I finally got this one done today.  All it really needs now is some really nice dark green ink to fill her up.












Chris


----------



## ldb2000 (Jun 3, 2010)

Great job Chris . What nib/feed is that, an esty?


----------



## RAdams (Jun 3, 2010)

That is a super cool pen!!! I am not worthy to be allowed to even look at it.... Thanks for letting us see it!



Ok, can i ask a question or two? 

How does it work? I am guessing (and this is completely a S.W.A.G.) but the finial on the pen is a cap that goes over the squeezy dropper bulb? To fill the pen, you would squeeze the bulb, dip the nib in ink, and release the bulb?
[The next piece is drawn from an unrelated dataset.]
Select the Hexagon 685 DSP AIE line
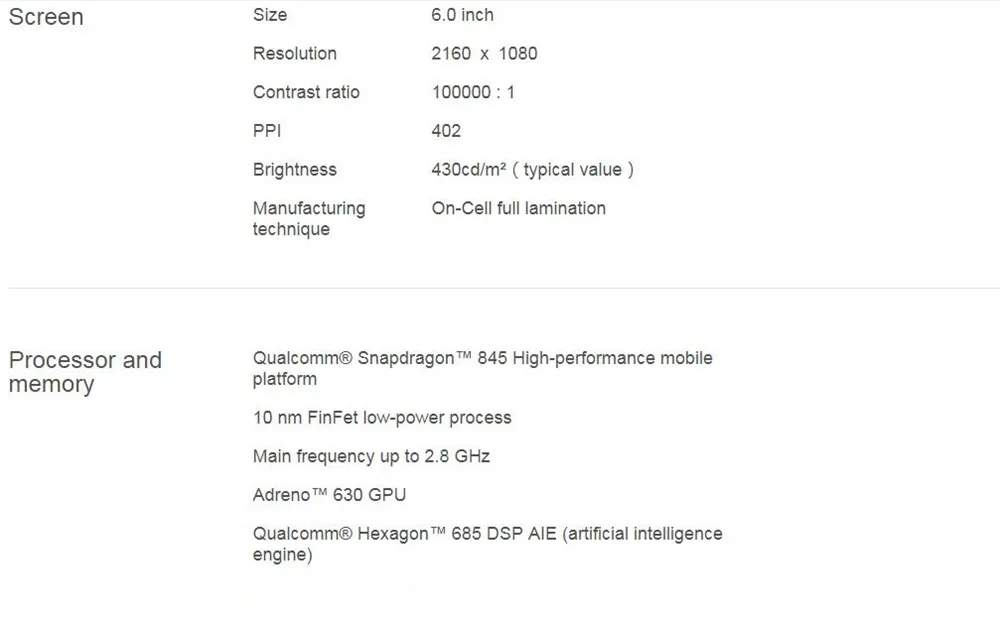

Then to keep going you would flip the pen nib end up, and squeeze the bulb, and repeat? 



cool cool cool...


----------



## ldb2000 (Jun 3, 2010)

Ron , an eyedropper filled pen is filled with a ...... eyedropper . You unscrew the front section and use a regular eyedropper to fill the body then add some silicon grease to the threads of the front section to help seal it and you screw it back together . It is the most basic of filling systems but it works well and holds allot of ink . Most vintage fountain pens pre 1920s were eyedropper fillers .


----------



## RAdams (Jun 4, 2010)

So does it take a special nib and nib holder that is different than cartridge or pump nibs? I could have saved a pen or two if i would have had the right nib to do this...


----------



## ldb2000 (Jun 4, 2010)

The only requirement is a good sealed section with good threads and some silicon grease so you get a good seal , you can add an o-ring to help with sealing if you want but it's not required .


----------



## juteck (Jun 4, 2010)

apple320 said:


> All it really needs now is some really nice dark green ink to fill her up.



Excellent work!

How about PR Ebony Green........


----------



## Craftdiggity (Jun 4, 2010)

That's really nifty.  I've never seen anything like that.


----------



## apple320 (Jun 4, 2010)

ldb2000 said:


> Great job Chris . What nib/feed is that, an esty?



Thanks
I am using a Schmidt nib unit on these ones.

Chris


----------